*Set task*
Extract, word for word, the lines of the records from the one holding "Where should I" through the end of the records, both ends included. Leave the pictures out of your answer.

(Entries showing where items appear)
○ ○ ○ ○ ○ ○ ○

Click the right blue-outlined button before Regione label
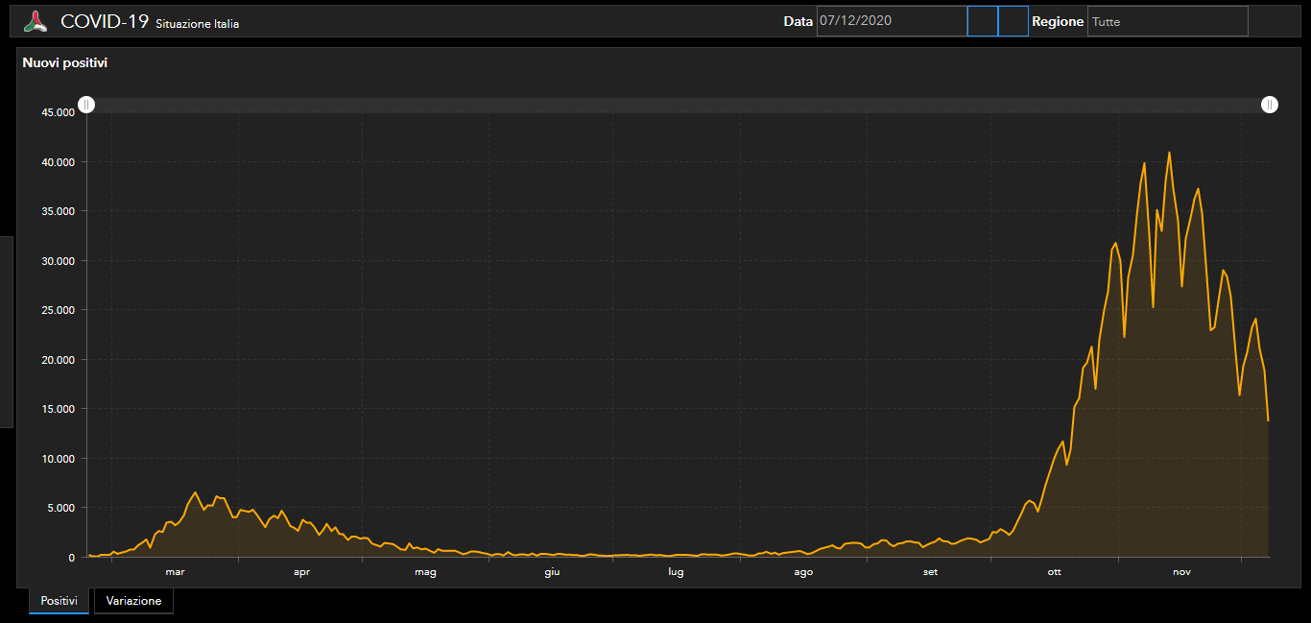1311x623 pixels. 1013,21
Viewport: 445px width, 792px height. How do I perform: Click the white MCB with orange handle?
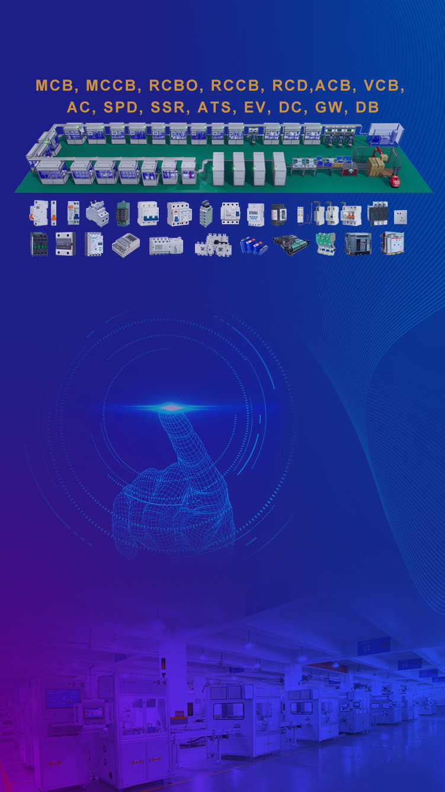click(x=39, y=213)
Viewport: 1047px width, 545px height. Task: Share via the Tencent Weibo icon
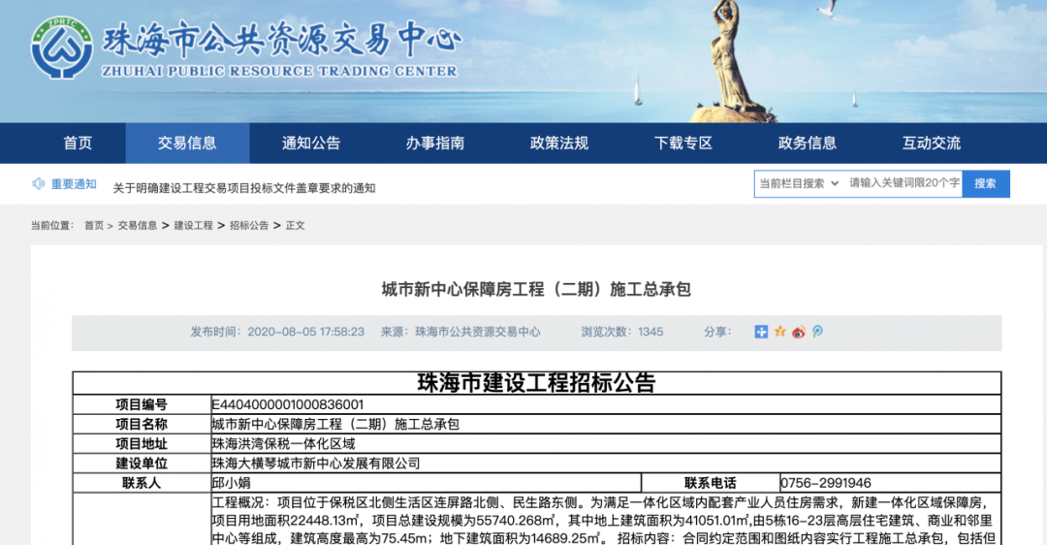(x=817, y=332)
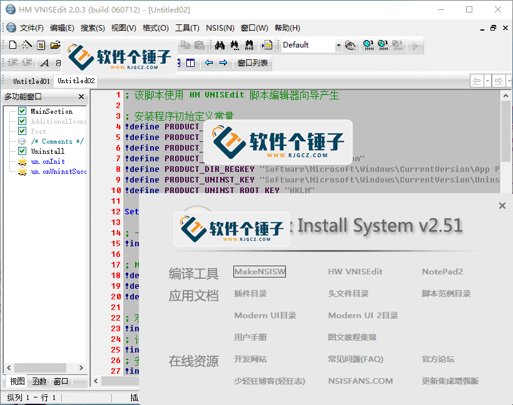Open the Default scheme dropdown

pyautogui.click(x=338, y=44)
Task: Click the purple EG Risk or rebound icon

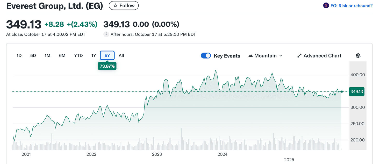Action: tap(326, 5)
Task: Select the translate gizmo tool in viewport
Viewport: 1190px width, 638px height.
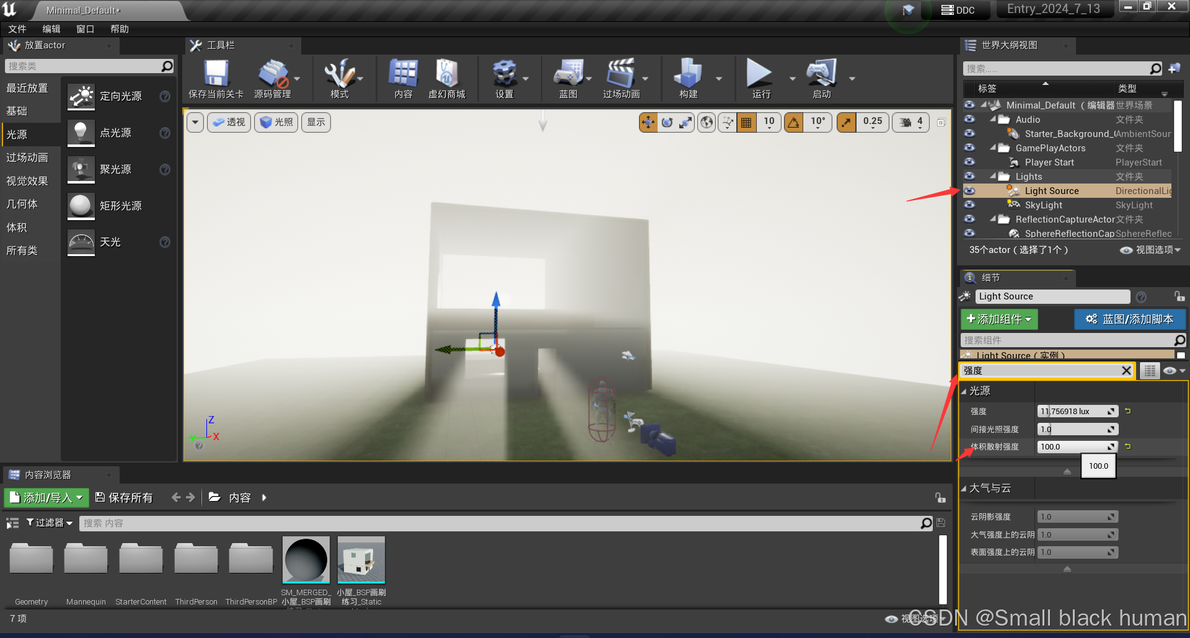Action: point(648,123)
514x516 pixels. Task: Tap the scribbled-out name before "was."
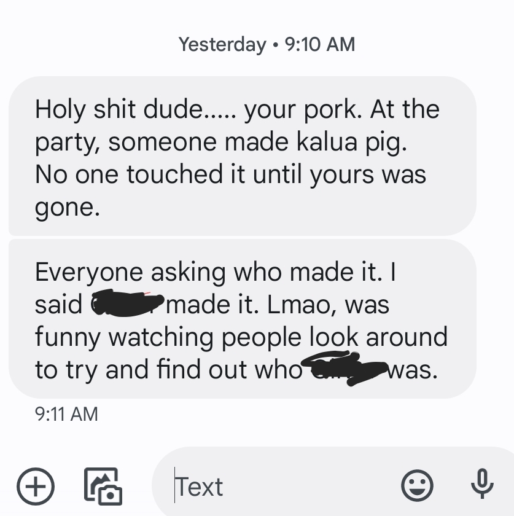tap(345, 368)
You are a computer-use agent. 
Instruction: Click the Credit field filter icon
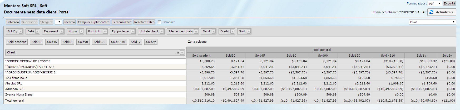pos(232,32)
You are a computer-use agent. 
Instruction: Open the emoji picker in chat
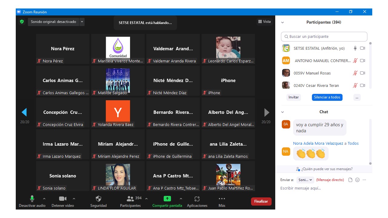click(357, 180)
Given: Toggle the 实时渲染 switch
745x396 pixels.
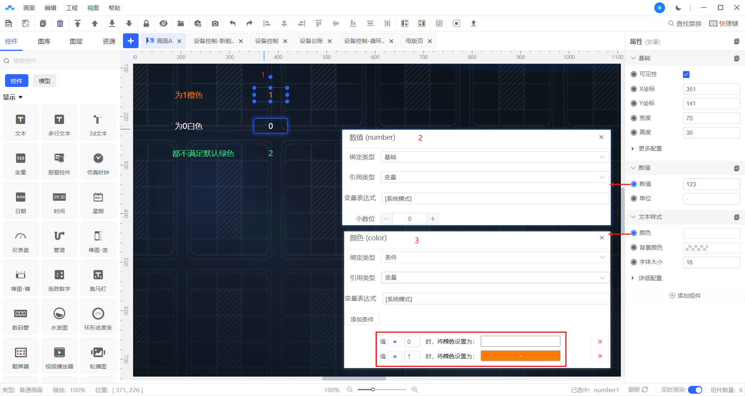Looking at the screenshot, I should click(x=695, y=390).
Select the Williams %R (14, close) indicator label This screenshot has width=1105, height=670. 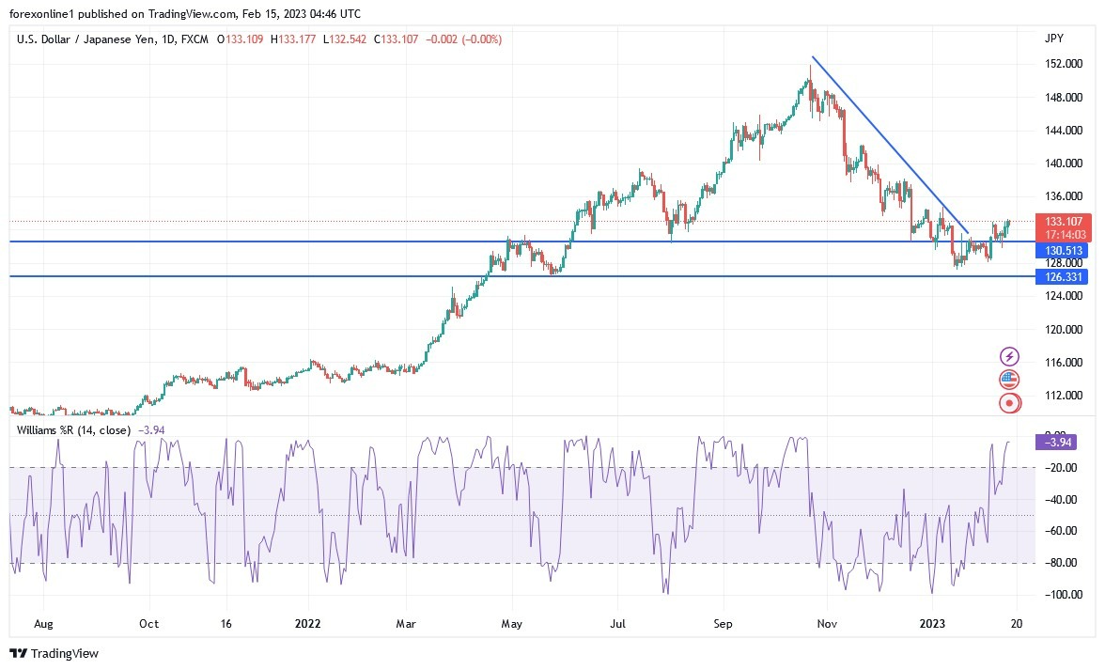point(75,428)
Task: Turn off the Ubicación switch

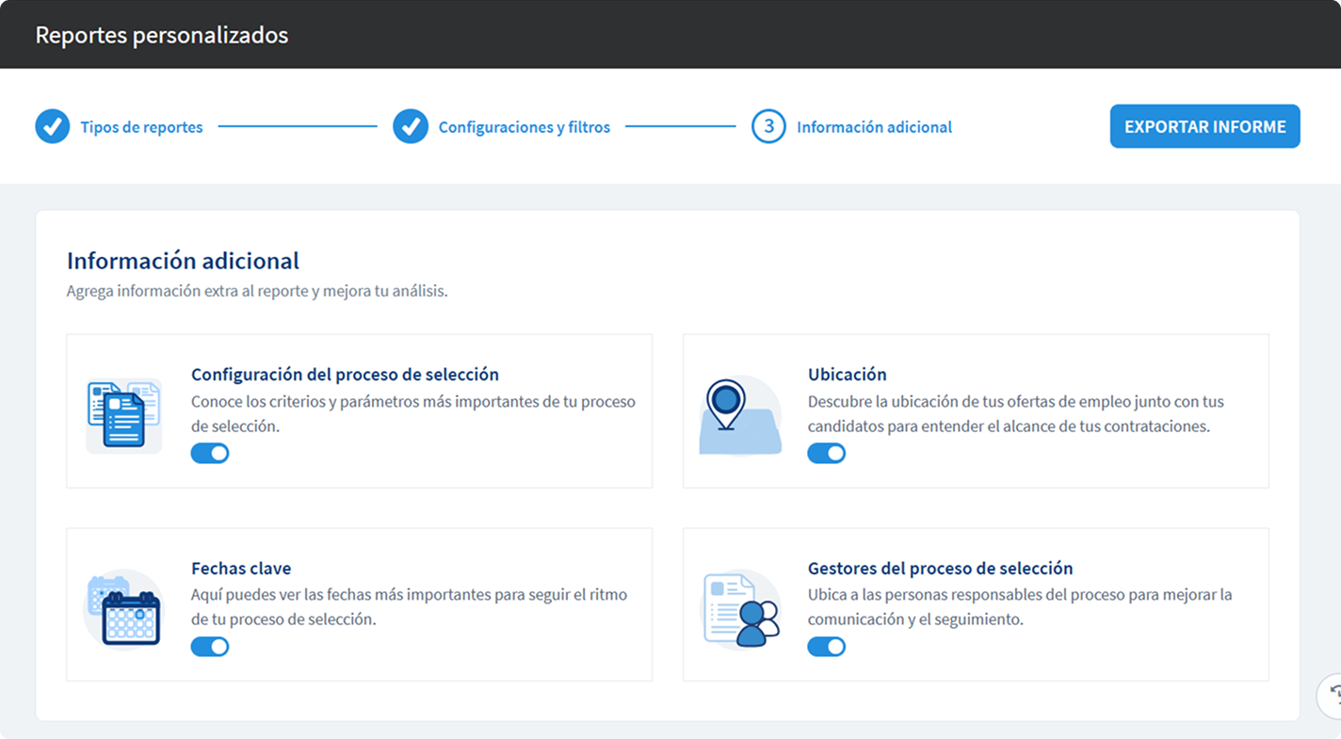Action: tap(827, 453)
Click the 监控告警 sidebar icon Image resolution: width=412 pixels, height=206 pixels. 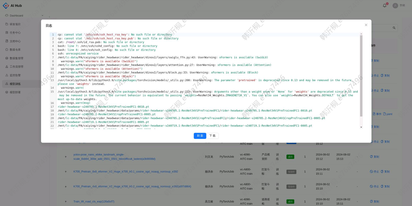[x=7, y=75]
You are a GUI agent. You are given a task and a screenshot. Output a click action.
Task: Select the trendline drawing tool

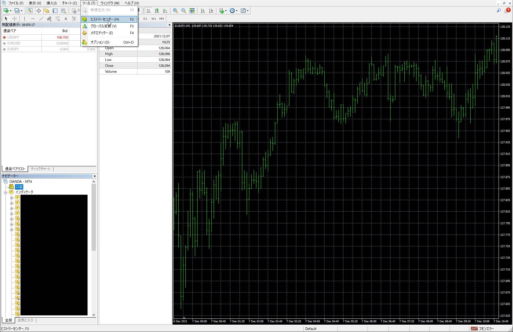click(x=41, y=19)
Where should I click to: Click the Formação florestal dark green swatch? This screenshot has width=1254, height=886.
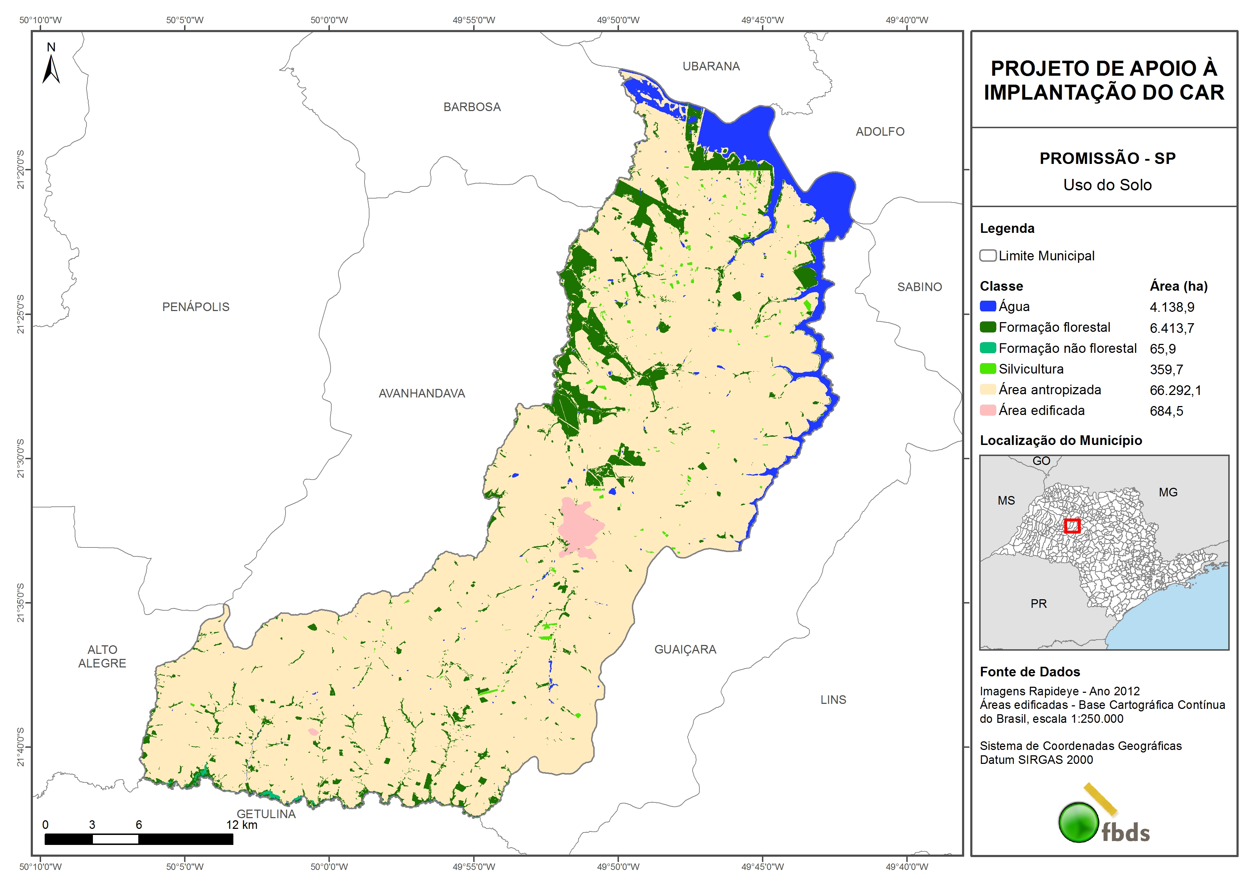point(987,327)
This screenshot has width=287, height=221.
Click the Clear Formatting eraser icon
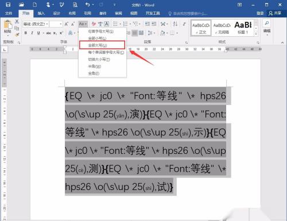[94, 24]
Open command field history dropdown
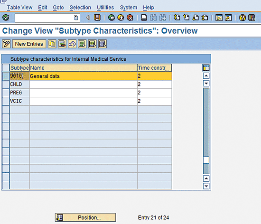 (76, 18)
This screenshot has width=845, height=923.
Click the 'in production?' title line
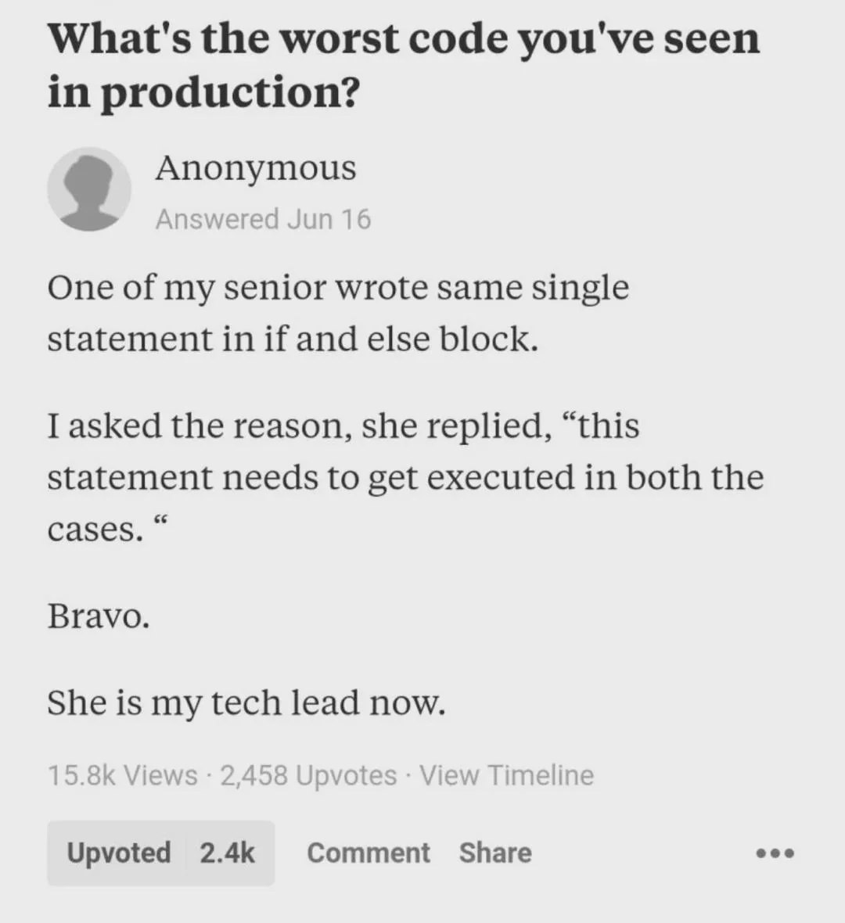(x=203, y=92)
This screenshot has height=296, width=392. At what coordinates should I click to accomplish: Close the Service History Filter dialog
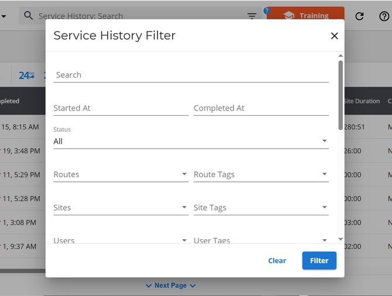(334, 36)
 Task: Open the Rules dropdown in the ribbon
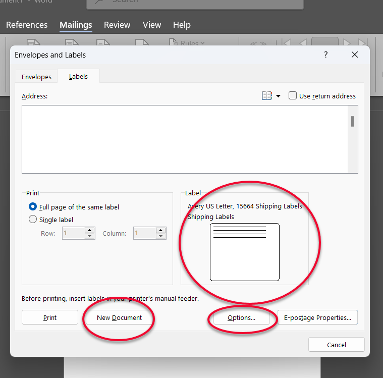(187, 43)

○ ○ ○ ○ ○ ○ ○

*Response to the exercise*
Where should I click to: Click the Formação florestal dark green swatch? This screenshot has width=1254, height=886.
point(987,327)
This screenshot has width=287, height=221.
Click the Clear Formatting eraser icon
[94, 24]
Open command field history dropdown
 (76, 18)
This screenshot has width=845, height=923.
Click the 'in production?' title line
(x=203, y=92)
This screenshot has height=296, width=392. At what coordinates should I click to accomplish: Close the Service History Filter dialog
(334, 36)
 Task: Open the Rules dropdown in the ribbon
(187, 43)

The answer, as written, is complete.